In the last two weeks, birders have seen, and in some cases, photographed, eight different species of birds not seen in the states for years or decades or, as it turns out, ever.

These include sightings of a mountain plover (not seen in North Dakota since the 1930s), a Eurasian wigeon, two great black-backed gulls, an anhinga, a mountain chickadee, a gray jay, a red-shouldered hawk and an eastern meadowlark.

Eight accidentals in two weeks is remarkable. "Typically, maybe one or two a month over a year. To see eight in two weeks is pretty unusual," Corey Ellingson, president of the Bismarck-Mandan Bird Club and the reporter for the North Dakota Birding Society, said to the local media.

The anhinga may be the most unique sighting. "The fact that it's here is pretty incredible. It would be the first state record, if it's passed by the records committee," Ellingson said.
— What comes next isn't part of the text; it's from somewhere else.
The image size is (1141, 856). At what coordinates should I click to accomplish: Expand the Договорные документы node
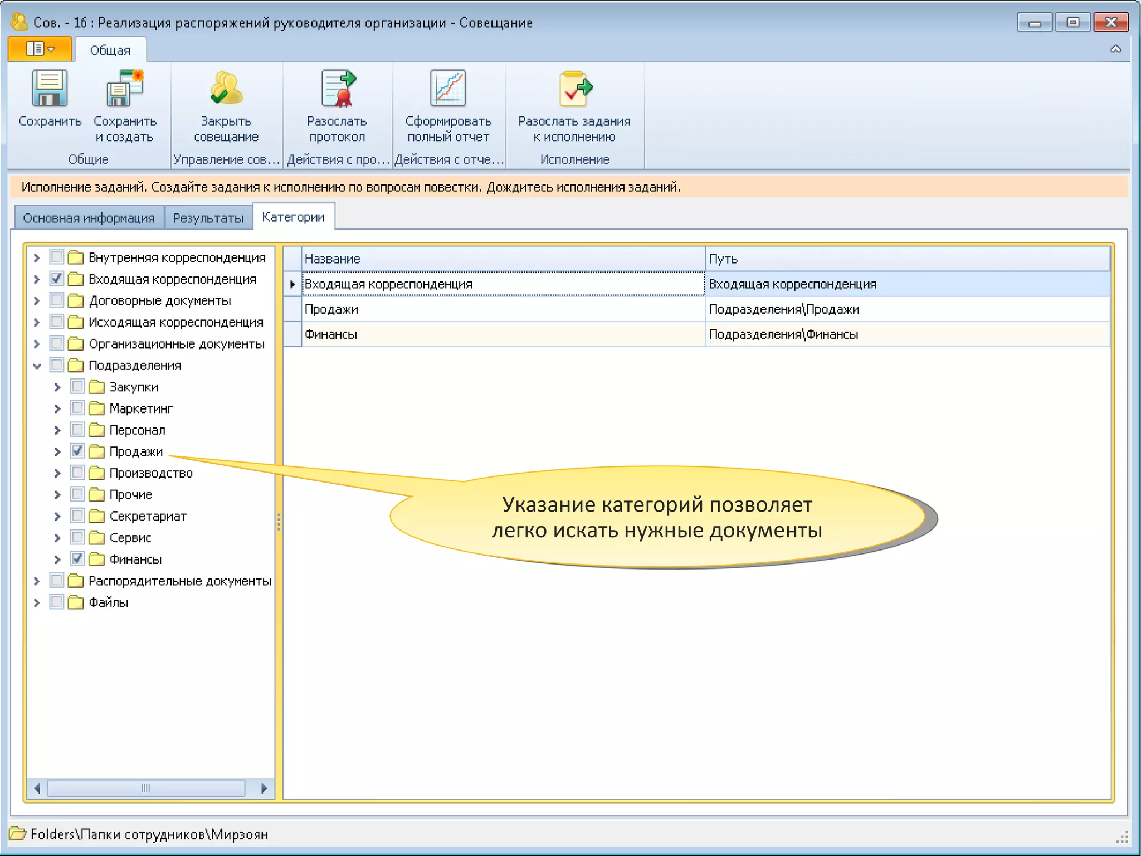tap(37, 301)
There was one other report from eastern North Dakota in the 1990s, but "there weren't enough details to pass it," he added.

To read the entire Bismarck Tribune article, find it here.

In a year that has already had extraordinarily warm weather, is this upswing in unusual bird sightings giving us a clue that there might be more or more interesting cryptid sightings throughout the Northern Hemisphere? Certainly in the past, unusual sightings of snowy owls lower south in their range, cranes out of their usual flyways, and other sightings of accidentals have sometimes been documented before or during cryptid encounters.

Watch those northern woods and skies, as the trees bud and the spring peepers begin to sing.